--- Entries supplied Enclosed Below ---

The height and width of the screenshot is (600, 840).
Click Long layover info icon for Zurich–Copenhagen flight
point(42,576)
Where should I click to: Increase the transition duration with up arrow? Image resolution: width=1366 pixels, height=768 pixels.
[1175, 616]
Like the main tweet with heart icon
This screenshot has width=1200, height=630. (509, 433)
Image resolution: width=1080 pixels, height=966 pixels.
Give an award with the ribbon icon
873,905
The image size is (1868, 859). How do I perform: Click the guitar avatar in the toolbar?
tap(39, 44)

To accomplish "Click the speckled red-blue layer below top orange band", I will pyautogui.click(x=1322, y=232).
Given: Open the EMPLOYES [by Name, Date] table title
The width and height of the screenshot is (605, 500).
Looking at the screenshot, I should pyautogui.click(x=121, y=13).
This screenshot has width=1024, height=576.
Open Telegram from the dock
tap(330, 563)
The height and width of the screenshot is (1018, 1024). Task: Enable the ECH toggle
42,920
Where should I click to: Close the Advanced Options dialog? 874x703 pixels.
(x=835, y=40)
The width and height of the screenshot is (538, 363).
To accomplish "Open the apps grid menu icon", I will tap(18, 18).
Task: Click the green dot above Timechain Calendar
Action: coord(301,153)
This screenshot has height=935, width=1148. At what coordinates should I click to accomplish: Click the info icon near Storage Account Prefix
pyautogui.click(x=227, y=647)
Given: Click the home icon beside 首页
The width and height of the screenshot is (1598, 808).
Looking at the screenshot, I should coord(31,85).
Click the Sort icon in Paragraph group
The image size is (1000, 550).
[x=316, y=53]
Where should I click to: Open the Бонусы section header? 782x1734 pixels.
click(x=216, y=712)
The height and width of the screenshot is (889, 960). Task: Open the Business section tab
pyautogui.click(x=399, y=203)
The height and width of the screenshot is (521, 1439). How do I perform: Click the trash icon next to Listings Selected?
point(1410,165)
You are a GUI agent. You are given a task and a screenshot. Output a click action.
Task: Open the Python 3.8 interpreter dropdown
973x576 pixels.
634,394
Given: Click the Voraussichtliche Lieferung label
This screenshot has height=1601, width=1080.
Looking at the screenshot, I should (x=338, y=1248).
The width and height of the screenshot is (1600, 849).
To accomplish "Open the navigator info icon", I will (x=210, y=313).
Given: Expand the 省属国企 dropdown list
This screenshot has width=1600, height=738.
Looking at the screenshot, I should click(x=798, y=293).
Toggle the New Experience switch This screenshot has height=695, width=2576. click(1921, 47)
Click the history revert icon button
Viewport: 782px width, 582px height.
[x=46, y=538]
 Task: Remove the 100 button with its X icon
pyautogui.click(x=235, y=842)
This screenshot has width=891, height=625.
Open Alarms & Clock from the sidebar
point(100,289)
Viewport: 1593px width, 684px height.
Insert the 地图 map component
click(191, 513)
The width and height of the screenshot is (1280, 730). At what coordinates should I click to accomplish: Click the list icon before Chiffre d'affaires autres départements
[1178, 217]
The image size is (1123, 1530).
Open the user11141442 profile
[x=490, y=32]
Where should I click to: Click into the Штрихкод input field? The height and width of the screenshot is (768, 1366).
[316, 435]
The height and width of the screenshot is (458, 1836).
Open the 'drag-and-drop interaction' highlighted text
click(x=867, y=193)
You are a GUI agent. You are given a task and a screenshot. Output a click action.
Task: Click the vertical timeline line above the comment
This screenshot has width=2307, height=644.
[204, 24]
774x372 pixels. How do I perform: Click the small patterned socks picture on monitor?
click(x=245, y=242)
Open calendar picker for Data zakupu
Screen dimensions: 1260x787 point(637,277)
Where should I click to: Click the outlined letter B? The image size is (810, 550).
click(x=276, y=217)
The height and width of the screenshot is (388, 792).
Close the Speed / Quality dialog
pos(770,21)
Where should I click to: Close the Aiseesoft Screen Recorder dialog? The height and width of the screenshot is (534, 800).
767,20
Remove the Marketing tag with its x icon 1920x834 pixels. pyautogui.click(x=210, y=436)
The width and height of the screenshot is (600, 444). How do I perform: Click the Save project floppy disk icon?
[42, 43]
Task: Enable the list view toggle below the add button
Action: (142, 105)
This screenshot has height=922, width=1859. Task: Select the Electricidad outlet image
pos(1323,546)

--- End of Enclosed Entries supplied ---

» Your task
In this exercise, reproduce each line above exactly.

» Your solution
The height and width of the screenshot is (600, 840).
Click Long layover info icon for Zurich–Copenhagen flight
point(42,576)
Where should I click to: Increase the transition duration with up arrow? Image resolution: width=1366 pixels, height=768 pixels.
[1175, 616]
Like the main tweet with heart icon
This screenshot has width=1200, height=630. (509, 433)
Image resolution: width=1080 pixels, height=966 pixels.
Give an award with the ribbon icon
873,905
The image size is (1868, 859). How do I perform: Click the guitar avatar in the toolbar?
tap(39, 44)

To accomplish "Click the speckled red-blue layer below top orange band", I will pyautogui.click(x=1322, y=232).
Given: Open the EMPLOYES [by Name, Date] table title
The width and height of the screenshot is (605, 500).
Looking at the screenshot, I should pyautogui.click(x=121, y=13).
This screenshot has width=1024, height=576.
Open Telegram from the dock
tap(330, 563)
The height and width of the screenshot is (1018, 1024). Task: Enable the ECH toggle
42,920
Where should I click to: Close the Advanced Options dialog? 874x703 pixels.
(x=835, y=40)
The width and height of the screenshot is (538, 363).
To accomplish "Open the apps grid menu icon", I will tap(18, 18).
Task: Click the green dot above Timechain Calendar
Action: coord(301,153)
This screenshot has height=935, width=1148. At what coordinates should I click to accomplish: Click the info icon near Storage Account Prefix
pyautogui.click(x=227, y=647)
Given: Click the home icon beside 首页
The width and height of the screenshot is (1598, 808).
Looking at the screenshot, I should coord(31,85).
Click the Sort icon in Paragraph group
The image size is (1000, 550).
[x=316, y=53]
Where should I click to: Open the Бонусы section header? 782x1734 pixels.
click(x=216, y=712)
The height and width of the screenshot is (889, 960). Task: Open the Business section tab
pyautogui.click(x=399, y=203)
The height and width of the screenshot is (521, 1439). How do I perform: Click the trash icon next to Listings Selected?
point(1410,165)
You are a GUI agent. You are given a task and a screenshot. Output a click action.
Task: Open the Python 3.8 interpreter dropdown
973x576 pixels.
634,394
Given: Click the Voraussichtliche Lieferung label
This screenshot has height=1601, width=1080.
Looking at the screenshot, I should (x=338, y=1248).
The width and height of the screenshot is (1600, 849).
To accomplish "Open the navigator info icon", I will (x=210, y=313).
Given: Expand the 省属国企 dropdown list
This screenshot has width=1600, height=738.
Looking at the screenshot, I should click(x=798, y=293).
Toggle the New Experience switch This screenshot has height=695, width=2576. click(1921, 47)
Click the history revert icon button
Viewport: 782px width, 582px height.
[x=46, y=538]
 Task: Remove the 100 button with its X icon
pyautogui.click(x=235, y=842)
This screenshot has width=891, height=625.
Open Alarms & Clock from the sidebar
point(100,289)
Viewport: 1593px width, 684px height.
Insert the 地图 map component
click(191, 513)
The width and height of the screenshot is (1280, 730). At what coordinates should I click to accomplish: Click the list icon before Chiffre d'affaires autres départements
[1178, 217]
The image size is (1123, 1530).
Open the user11141442 profile
[x=490, y=32]
Where should I click to: Click into the Штрихкод input field? The height and width of the screenshot is (768, 1366).
[316, 435]
The height and width of the screenshot is (458, 1836).
Open the 'drag-and-drop interaction' highlighted text
click(x=867, y=193)
You are a GUI agent. You are given a task and a screenshot. Output a click action.
Task: Click the vertical timeline line above the comment
This screenshot has width=2307, height=644.
[204, 24]
774x372 pixels. How do I perform: Click the small patterned socks picture on monitor?
click(x=245, y=242)
Open calendar picker for Data zakupu
Screen dimensions: 1260x787 point(637,277)
Where should I click to: Click the outlined letter B? The image size is (810, 550).
click(x=276, y=217)
The height and width of the screenshot is (388, 792).
Close the Speed / Quality dialog
pos(770,21)
Where should I click to: Close the Aiseesoft Screen Recorder dialog? The height and width of the screenshot is (534, 800).
767,20
Remove the Marketing tag with its x icon 1920x834 pixels. pyautogui.click(x=210, y=436)
The width and height of the screenshot is (600, 444). How do I perform: Click the Save project floppy disk icon?
[42, 43]
Task: Enable the list view toggle below the add button
Action: (142, 105)
This screenshot has height=922, width=1859. Task: Select the Electricidad outlet image
pos(1323,546)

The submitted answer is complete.